Under article 34 or 36, the court does not exercise an appeal and either uphold or set aside or decline to recognise and enforce an award by having regard to what it considers should have been the correct decision. Where, however, the reasoning or conclusion in an award goes beyond mere faultiness or incorrectness and constitutes a palpable inequity that is so far reaching and outrageous in its defiance of logic or accepted moral standards that a sensible and fair minded person would consider the conception of justice in Zimbabwe would be intolerably hurt by the award, then it would be contrary to public policy to uphold it.

The same consequence applies where the arbitrator has not applied his mind to the question or has totally misunderstood the issue, and the resultant injustice reaches the point mentioned above.”

[14] Expressed in another way, an arbitral award is contrary to the public policy of Zimbabwe, if it ‘shocks the conscience’ or ‘is clearly injurious to the public good or [is] wholly offensive to the ordinary reasonable and fully informed member of the public’ as stated by the Singapore Court of Appeal in PT Asuransi Jasa Indonesia [Persero] v Dexia Bank SA [2007] 1 SLR(R) 597, at para 59. Only in the most glaring instances of illogicality, injustice or moral turpitude will the court invoke the power to set aside an arbitral award: see Peruke Investments [Pvt] Ltd v Willoughby’s Investments [Pvt] Ltd & Anor 2015 (1) ZLR 491 (S), at 499H – 500A.

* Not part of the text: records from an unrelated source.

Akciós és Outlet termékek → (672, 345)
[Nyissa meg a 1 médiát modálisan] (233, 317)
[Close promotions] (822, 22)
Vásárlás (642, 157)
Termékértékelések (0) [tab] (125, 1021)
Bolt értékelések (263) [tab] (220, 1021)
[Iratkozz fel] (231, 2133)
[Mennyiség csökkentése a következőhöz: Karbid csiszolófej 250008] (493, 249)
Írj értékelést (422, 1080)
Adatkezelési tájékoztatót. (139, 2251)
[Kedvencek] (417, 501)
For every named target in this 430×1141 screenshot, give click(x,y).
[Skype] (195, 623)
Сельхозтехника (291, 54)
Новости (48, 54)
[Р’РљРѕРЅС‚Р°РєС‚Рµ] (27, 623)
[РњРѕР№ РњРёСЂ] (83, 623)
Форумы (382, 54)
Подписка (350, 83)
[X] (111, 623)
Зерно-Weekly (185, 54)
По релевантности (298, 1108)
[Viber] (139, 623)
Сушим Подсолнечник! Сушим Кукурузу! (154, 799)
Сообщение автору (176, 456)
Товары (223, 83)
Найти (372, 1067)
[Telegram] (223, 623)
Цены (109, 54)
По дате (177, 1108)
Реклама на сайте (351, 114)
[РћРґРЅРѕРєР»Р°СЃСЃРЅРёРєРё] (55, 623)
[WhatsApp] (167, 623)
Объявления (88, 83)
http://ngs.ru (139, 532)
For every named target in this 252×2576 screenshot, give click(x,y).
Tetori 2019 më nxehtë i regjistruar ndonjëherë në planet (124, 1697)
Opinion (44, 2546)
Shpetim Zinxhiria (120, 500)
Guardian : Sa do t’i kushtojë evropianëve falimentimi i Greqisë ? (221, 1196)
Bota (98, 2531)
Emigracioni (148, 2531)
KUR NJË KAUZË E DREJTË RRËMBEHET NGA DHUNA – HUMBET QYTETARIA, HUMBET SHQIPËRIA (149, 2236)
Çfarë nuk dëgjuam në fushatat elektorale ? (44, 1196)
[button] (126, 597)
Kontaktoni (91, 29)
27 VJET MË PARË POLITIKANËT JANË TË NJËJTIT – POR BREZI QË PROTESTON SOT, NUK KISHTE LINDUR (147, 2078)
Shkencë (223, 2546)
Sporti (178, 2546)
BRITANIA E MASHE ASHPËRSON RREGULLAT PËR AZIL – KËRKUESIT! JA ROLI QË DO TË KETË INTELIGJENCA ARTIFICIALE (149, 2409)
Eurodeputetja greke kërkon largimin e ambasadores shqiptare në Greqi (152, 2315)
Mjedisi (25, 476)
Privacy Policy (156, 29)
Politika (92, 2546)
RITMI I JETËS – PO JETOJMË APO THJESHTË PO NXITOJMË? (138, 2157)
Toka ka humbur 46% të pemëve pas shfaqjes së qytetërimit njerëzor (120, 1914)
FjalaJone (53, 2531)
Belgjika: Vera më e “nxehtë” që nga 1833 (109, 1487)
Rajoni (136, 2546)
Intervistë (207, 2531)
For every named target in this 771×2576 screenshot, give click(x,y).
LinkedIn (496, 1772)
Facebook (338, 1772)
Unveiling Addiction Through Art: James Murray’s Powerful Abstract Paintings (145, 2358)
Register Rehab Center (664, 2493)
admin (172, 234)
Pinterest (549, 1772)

[15] The audi alteram partem principle is a rule of natural justice. It is founded in public policy. It is all about justice and fair play. In its elementary form the rule holds that a man shall not be condemned without having been given a chance to be heard in his own defence. In the Maposa case above, it was said, at p 464G, that natural justice embraces the requirement that there must be fairness in the procedure.

[d] Whether the arbitral award is impeachable

[16] The conditions required to be met before the court can set aside an arbitral award are demonstrably quite stringent. However, I consider that in this matter the applicant has a strong case. In one’s view, the arbitral award makes justice turn on its head. It shocks the conscience. It is injurious to the public good. It is a palpable inequity. It defies logic. Admittedly, and with all due respect, these are very strong words. But they are not an original coinage by oneself. They are an integral part of the test for impeachment. This only goes to show the lofty height at which the threshold for impeachment is perched. But notwithstanding all this, I consider that the applicant’s case satisfies the test. I proceed to demonstrate how.

[17] At arbitration, the parties agreed they would dispense with viva voce evidence and argument. The arbitrator would determine the dispute on the basis of the material supplied to him. The applicant’s complaint herein is that he was not heard, not in the sense of not having been afforded the chance to present oral argument, but in the sense of the arbitrator having consciously refrained from considering his submissions on some crucial aspect of the dispute, namely his challenge to the first respondent’s computation of the damages in the sum of US$17 783 863-00 aforesaid.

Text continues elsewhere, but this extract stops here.